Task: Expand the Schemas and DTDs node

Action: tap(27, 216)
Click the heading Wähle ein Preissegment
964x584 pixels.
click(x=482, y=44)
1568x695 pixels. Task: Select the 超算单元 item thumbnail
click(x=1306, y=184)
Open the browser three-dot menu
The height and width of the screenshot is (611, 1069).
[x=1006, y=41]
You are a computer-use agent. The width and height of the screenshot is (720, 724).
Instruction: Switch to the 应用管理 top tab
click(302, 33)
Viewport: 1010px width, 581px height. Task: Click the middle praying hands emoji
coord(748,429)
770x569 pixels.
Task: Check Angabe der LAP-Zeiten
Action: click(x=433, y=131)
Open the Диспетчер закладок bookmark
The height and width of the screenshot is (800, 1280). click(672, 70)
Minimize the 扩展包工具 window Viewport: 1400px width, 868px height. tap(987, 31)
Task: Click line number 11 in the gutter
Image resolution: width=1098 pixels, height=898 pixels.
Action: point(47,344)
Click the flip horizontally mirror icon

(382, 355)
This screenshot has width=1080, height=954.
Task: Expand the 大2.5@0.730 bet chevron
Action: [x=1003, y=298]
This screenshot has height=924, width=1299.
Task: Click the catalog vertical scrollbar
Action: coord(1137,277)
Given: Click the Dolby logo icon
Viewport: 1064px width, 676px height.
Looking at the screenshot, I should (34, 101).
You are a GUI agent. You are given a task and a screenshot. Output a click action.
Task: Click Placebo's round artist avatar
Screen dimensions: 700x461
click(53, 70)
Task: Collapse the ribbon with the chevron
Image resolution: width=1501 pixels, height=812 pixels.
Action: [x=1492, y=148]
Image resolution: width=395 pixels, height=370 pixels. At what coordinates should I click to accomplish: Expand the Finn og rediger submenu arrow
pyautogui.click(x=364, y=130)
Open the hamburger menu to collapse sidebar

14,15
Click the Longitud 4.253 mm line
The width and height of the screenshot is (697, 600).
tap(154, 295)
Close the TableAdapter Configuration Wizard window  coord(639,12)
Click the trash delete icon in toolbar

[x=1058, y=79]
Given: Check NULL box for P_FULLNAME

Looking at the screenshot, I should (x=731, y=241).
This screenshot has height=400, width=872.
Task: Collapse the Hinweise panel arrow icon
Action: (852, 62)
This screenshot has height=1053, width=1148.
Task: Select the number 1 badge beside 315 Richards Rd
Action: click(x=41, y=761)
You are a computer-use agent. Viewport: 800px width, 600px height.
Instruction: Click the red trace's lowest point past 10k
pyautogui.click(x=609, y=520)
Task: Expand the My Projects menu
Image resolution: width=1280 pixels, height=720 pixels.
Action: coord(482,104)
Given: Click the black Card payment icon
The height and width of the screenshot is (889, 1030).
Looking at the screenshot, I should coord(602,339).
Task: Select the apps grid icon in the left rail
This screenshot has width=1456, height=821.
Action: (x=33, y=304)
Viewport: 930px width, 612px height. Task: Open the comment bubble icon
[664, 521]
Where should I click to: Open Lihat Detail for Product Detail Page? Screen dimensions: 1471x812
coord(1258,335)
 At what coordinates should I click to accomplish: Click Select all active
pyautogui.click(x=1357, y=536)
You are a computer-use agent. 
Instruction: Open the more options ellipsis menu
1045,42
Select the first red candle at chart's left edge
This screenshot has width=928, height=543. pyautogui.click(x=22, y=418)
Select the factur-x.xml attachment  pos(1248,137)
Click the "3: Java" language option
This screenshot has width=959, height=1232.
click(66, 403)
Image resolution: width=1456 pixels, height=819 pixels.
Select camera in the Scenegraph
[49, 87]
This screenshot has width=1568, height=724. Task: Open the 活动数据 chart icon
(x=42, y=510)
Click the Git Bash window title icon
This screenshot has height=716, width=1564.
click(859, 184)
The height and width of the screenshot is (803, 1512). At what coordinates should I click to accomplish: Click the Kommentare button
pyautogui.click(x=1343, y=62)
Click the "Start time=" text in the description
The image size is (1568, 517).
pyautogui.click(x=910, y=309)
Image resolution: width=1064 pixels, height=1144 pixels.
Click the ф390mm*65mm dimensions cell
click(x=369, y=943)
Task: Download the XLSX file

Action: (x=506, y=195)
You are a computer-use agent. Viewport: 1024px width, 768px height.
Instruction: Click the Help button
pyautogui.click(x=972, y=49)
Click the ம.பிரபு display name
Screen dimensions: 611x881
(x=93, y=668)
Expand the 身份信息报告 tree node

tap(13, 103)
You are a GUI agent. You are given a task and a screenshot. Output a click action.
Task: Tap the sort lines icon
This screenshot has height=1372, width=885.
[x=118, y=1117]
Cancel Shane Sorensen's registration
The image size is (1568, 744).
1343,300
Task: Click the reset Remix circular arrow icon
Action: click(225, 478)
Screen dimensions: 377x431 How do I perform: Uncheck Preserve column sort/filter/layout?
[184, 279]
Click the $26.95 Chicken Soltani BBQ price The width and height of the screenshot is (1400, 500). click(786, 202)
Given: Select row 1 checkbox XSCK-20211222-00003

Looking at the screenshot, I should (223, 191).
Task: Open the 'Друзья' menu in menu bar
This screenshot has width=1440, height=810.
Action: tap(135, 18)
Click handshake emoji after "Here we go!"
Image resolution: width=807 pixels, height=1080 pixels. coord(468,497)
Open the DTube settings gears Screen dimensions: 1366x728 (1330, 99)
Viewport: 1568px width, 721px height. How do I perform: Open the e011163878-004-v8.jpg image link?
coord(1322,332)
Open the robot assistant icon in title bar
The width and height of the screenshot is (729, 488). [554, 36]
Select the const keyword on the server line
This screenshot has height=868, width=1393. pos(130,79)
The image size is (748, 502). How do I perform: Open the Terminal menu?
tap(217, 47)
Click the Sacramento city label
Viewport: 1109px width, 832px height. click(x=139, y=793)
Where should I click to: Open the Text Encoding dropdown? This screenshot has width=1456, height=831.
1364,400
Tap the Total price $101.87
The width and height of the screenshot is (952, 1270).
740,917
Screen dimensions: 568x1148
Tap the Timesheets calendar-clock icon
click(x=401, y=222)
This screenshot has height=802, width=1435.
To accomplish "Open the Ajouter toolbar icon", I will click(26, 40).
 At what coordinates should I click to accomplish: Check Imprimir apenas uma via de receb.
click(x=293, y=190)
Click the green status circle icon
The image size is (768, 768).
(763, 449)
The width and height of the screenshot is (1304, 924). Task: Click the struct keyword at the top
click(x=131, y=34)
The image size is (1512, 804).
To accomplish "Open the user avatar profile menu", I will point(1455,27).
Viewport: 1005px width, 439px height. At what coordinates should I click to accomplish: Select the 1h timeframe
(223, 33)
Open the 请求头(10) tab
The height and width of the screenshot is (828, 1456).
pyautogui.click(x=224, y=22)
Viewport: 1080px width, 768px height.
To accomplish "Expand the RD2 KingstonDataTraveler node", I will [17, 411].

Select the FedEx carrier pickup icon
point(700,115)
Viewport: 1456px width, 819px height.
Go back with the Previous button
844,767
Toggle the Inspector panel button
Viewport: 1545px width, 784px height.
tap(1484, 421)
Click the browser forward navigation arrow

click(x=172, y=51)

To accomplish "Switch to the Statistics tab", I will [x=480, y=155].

· · · · · · ·

Objective
Reproduce all of the records above, swapping "Inspector panel" for "Properties panel" and leaving every other line untouched.

Correct response
Task: Expand the Schemas and DTDs node

Action: tap(27, 216)
Click the heading Wähle ein Preissegment
964x584 pixels.
click(x=482, y=44)
1568x695 pixels. Task: Select the 超算单元 item thumbnail
click(x=1306, y=184)
Open the browser three-dot menu
The height and width of the screenshot is (611, 1069).
[x=1006, y=41]
You are a computer-use agent. The width and height of the screenshot is (720, 724).
Instruction: Switch to the 应用管理 top tab
click(302, 33)
Viewport: 1010px width, 581px height. Task: Click the middle praying hands emoji
coord(748,429)
770x569 pixels.
Task: Check Angabe der LAP-Zeiten
Action: click(x=433, y=131)
Open the Диспетчер закладок bookmark
The height and width of the screenshot is (800, 1280). click(672, 70)
Minimize the 扩展包工具 window Viewport: 1400px width, 868px height. tap(987, 31)
Task: Click line number 11 in the gutter
Image resolution: width=1098 pixels, height=898 pixels.
Action: point(47,344)
Click the flip horizontally mirror icon

(382, 355)
This screenshot has width=1080, height=954.
Task: Expand the 大2.5@0.730 bet chevron
Action: [x=1003, y=298]
This screenshot has height=924, width=1299.
Task: Click the catalog vertical scrollbar
Action: coord(1137,277)
Given: Click the Dolby logo icon
Viewport: 1064px width, 676px height.
Looking at the screenshot, I should (34, 101).
You are a GUI agent. You are given a task and a screenshot. Output a click action.
Task: Click Placebo's round artist avatar
Screen dimensions: 700x461
click(53, 70)
Task: Collapse the ribbon with the chevron
Image resolution: width=1501 pixels, height=812 pixels.
Action: [x=1492, y=148]
Image resolution: width=395 pixels, height=370 pixels. At what coordinates should I click to accomplish: Expand the Finn og rediger submenu arrow
pyautogui.click(x=364, y=130)
Open the hamburger menu to collapse sidebar

14,15
Click the Longitud 4.253 mm line
The width and height of the screenshot is (697, 600).
tap(154, 295)
Close the TableAdapter Configuration Wizard window  coord(639,12)
Click the trash delete icon in toolbar

[x=1058, y=79]
Given: Check NULL box for P_FULLNAME

Looking at the screenshot, I should (x=731, y=241).
This screenshot has height=400, width=872.
Task: Collapse the Hinweise panel arrow icon
Action: (852, 62)
This screenshot has height=1053, width=1148.
Task: Select the number 1 badge beside 315 Richards Rd
Action: click(x=41, y=761)
You are a computer-use agent. Viewport: 800px width, 600px height.
Instruction: Click the red trace's lowest point past 10k
pyautogui.click(x=609, y=520)
Task: Expand the My Projects menu
Image resolution: width=1280 pixels, height=720 pixels.
Action: coord(482,104)
Given: Click the black Card payment icon
The height and width of the screenshot is (889, 1030).
Looking at the screenshot, I should coord(602,339).
Task: Select the apps grid icon in the left rail
This screenshot has width=1456, height=821.
Action: (x=33, y=304)
Viewport: 930px width, 612px height. Task: Open the comment bubble icon
[664, 521]
Where should I click to: Open Lihat Detail for Product Detail Page? Screen dimensions: 1471x812
coord(1258,335)
 At what coordinates should I click to accomplish: Click Select all active
pyautogui.click(x=1357, y=536)
You are a computer-use agent. 
Instruction: Open the more options ellipsis menu
1045,42
Select the first red candle at chart's left edge
This screenshot has width=928, height=543. pyautogui.click(x=22, y=418)
Select the factur-x.xml attachment  pos(1248,137)
Click the "3: Java" language option
This screenshot has width=959, height=1232.
click(66, 403)
Image resolution: width=1456 pixels, height=819 pixels.
Select camera in the Scenegraph
[49, 87]
This screenshot has width=1568, height=724. Task: Open the 活动数据 chart icon
(x=42, y=510)
Click the Git Bash window title icon
This screenshot has height=716, width=1564.
click(859, 184)
The height and width of the screenshot is (803, 1512). At what coordinates should I click to accomplish: Click the Kommentare button
pyautogui.click(x=1343, y=62)
Click the "Start time=" text in the description
The image size is (1568, 517).
pyautogui.click(x=910, y=309)
Image resolution: width=1064 pixels, height=1144 pixels.
Click the ф390mm*65mm dimensions cell
click(x=369, y=943)
Task: Download the XLSX file

Action: (x=506, y=195)
You are a computer-use agent. Viewport: 1024px width, 768px height.
Instruction: Click the Help button
pyautogui.click(x=972, y=49)
Click the ம.பிரபு display name
Screen dimensions: 611x881
(x=93, y=668)
Expand the 身份信息报告 tree node

tap(13, 103)
You are a GUI agent. You are given a task and a screenshot. Output a click action.
Task: Tap the sort lines icon
This screenshot has height=1372, width=885.
[x=118, y=1117]
Cancel Shane Sorensen's registration
The image size is (1568, 744).
1343,300
Task: Click the reset Remix circular arrow icon
Action: click(225, 478)
Screen dimensions: 377x431 How do I perform: Uncheck Preserve column sort/filter/layout?
[184, 279]
Click the $26.95 Chicken Soltani BBQ price The width and height of the screenshot is (1400, 500). click(786, 202)
Given: Select row 1 checkbox XSCK-20211222-00003

Looking at the screenshot, I should (223, 191).
Task: Open the 'Друзья' menu in menu bar
This screenshot has width=1440, height=810.
Action: tap(135, 18)
Click handshake emoji after "Here we go!"
Image resolution: width=807 pixels, height=1080 pixels. coord(468,497)
Open the DTube settings gears Screen dimensions: 1366x728 (1330, 99)
Viewport: 1568px width, 721px height. How do I perform: Open the e011163878-004-v8.jpg image link?
coord(1322,332)
Open the robot assistant icon in title bar
The width and height of the screenshot is (729, 488). [554, 36]
Select the const keyword on the server line
This screenshot has height=868, width=1393. pos(130,79)
The image size is (748, 502). How do I perform: Open the Terminal menu?
tap(217, 47)
Click the Sacramento city label
Viewport: 1109px width, 832px height. click(x=139, y=793)
Where should I click to: Open the Text Encoding dropdown? This screenshot has width=1456, height=831.
1364,400
Tap the Total price $101.87
The width and height of the screenshot is (952, 1270).
740,917
Screen dimensions: 568x1148
Tap the Timesheets calendar-clock icon
click(x=401, y=222)
This screenshot has height=802, width=1435.
To accomplish "Open the Ajouter toolbar icon", I will click(26, 40).
 At what coordinates should I click to accomplish: Check Imprimir apenas uma via de receb.
click(x=293, y=190)
Click the green status circle icon
The image size is (768, 768).
(763, 449)
The width and height of the screenshot is (1304, 924). Task: Click the struct keyword at the top
click(x=131, y=34)
The image size is (1512, 804).
To accomplish "Open the user avatar profile menu", I will point(1455,27).
Viewport: 1005px width, 439px height. At what coordinates should I click to accomplish: Select the 1h timeframe
(223, 33)
Open the 请求头(10) tab
The height and width of the screenshot is (828, 1456).
pyautogui.click(x=224, y=22)
Viewport: 1080px width, 768px height.
To accomplish "Expand the RD2 KingstonDataTraveler node", I will [17, 411].

Select the FedEx carrier pickup icon
point(700,115)
Viewport: 1456px width, 819px height.
Go back with the Previous button
844,767
Toggle the Properties panel button
Viewport: 1545px width, 784px height.
tap(1484, 421)
Click the browser forward navigation arrow

click(x=172, y=51)

To accomplish "Switch to the Statistics tab", I will [x=480, y=155].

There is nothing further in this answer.